YAWNDB. Time Series Database Written in Erlang

Erlang

I work at Selectel and a lot of our clients, who are leasing dedicated servers, require the information about traffic consumption. Cloud server users need statistics of hardware and network resources use. As for cloud storage users, they need downloads statistics.

The simplest way to provide statistic data is plotting. There are plenty of software solutions for analyzing statistic data with further visualization. We have been looking for an appropriate tool with high performance as a basic requirement. But let’s begin with some theoretical information first.

Some Theory

Each chart of online activities reflects changes of some parameters within defined period of time (a month, a week, a day, etc.). To create a chart we should process some statistic material representing a set of “time-value” pairs in a defined time period. Such material is called time-series.

There are quite many software tools for analyzing time series. They have one common feature – Round Robin database (RRD) use. Round database stores the amount of data that remain constant over time.

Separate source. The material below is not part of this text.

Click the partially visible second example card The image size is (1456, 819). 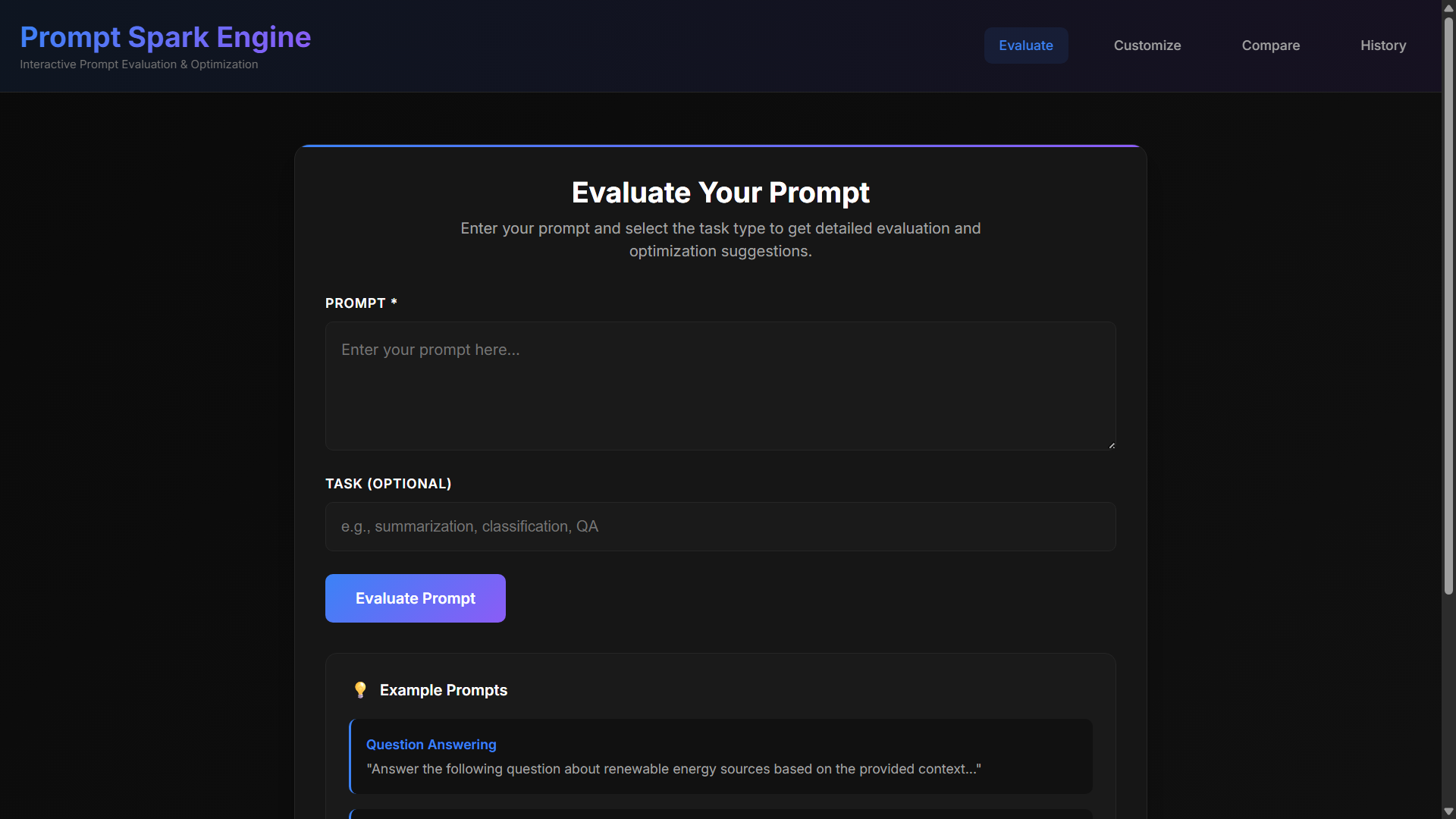[720, 813]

Round Robin database stores one or several data sets combined into Round Robin Archives (RRA). Round charts are similar to arrays in their structure, where the address of the last element corresponds to the address of the first one. The archives are connected in a way that each successive archive keeps the information from the previous one: one archive stores the data with a small interval between records, the other one stores consolidated data from the previous one in a specified number of intervals. The third one does it even rarer, and so on.

There are built-in consolidation functions used for these purposes and they are applied automatically when information is updated. By consolidating functions I mean getting a minimum, a maximum, an average and a common value within a specified time frame. Data consolidation in RRD happens during writing, not reading (it leads to a higher performance).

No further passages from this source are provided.